WHAT YOU HAVE TO DO
Return every line of the rows below that contains the word "screenshot".

MATERIAL

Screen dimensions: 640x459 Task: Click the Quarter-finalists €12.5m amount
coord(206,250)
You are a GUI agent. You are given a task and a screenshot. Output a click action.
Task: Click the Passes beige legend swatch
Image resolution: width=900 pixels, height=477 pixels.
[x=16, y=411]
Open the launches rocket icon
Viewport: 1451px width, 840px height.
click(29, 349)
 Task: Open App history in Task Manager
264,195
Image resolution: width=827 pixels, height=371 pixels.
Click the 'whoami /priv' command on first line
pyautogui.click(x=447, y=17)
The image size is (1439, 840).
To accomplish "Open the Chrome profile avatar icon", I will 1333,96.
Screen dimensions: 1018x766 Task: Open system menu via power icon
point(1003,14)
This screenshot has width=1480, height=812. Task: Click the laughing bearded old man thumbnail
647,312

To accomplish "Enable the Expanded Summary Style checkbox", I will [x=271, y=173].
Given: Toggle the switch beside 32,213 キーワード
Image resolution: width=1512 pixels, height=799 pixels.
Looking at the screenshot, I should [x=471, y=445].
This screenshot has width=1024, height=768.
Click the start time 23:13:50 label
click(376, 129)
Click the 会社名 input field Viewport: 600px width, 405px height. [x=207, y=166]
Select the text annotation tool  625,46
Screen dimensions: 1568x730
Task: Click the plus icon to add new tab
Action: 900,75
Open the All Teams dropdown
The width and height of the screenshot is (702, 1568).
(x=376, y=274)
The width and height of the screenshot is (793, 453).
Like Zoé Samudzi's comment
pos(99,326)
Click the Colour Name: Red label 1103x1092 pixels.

OUTPUT OF THE EXERCISE
You are a GUI agent. You are given a task and a screenshot. Output a click action.
This screenshot has width=1480, height=812. Task: Click the laughing bearded old man thumbnail
Looking at the screenshot, I should [x=471, y=445].
This screenshot has width=1024, height=768.
The width and height of the screenshot is (702, 1568).
The width and height of the screenshot is (793, 453).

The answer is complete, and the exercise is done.